╭─ EXERCISE INPUTS

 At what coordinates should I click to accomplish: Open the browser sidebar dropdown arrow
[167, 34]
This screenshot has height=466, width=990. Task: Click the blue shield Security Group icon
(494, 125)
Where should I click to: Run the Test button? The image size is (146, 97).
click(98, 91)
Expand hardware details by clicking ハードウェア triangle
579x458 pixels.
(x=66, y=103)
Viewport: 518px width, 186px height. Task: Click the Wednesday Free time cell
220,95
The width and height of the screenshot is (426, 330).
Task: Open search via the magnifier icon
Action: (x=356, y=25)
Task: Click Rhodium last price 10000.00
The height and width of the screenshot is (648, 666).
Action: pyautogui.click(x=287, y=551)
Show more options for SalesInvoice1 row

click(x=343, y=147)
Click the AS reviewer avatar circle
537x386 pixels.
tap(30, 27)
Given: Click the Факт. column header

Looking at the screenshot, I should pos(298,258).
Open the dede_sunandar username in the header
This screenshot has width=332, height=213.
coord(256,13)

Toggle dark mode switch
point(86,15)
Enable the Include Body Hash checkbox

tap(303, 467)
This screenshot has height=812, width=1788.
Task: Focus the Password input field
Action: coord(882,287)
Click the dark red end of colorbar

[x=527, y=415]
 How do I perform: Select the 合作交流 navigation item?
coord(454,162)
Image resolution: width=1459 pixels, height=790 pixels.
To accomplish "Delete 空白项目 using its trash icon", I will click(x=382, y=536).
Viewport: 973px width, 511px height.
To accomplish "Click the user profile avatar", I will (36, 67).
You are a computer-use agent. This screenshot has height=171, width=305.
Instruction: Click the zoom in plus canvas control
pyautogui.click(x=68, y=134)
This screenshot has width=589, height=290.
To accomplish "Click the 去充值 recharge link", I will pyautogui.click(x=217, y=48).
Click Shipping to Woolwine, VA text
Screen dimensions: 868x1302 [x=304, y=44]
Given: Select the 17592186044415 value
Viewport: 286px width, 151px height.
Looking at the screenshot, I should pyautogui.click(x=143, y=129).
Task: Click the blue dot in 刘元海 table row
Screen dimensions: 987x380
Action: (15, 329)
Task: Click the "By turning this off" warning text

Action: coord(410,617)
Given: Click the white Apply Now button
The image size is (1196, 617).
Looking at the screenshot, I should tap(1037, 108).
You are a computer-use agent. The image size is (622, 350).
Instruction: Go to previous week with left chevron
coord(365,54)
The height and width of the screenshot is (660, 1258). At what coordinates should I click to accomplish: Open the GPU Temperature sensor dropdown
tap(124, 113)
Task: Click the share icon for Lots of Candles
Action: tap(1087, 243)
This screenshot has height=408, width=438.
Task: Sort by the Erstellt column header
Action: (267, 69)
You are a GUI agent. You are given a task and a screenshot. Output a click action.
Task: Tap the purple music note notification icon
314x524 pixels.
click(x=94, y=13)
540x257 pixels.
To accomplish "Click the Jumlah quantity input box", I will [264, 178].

╰─

**PROBLEM DESCRIPTION**
Lines with the word "computer": copy each one from the data above.

**TASK SOLUTION**
You are a computer-use agent. This screenshot has height=171, width=305.
You are a computer-use agent. The image size is (622, 350).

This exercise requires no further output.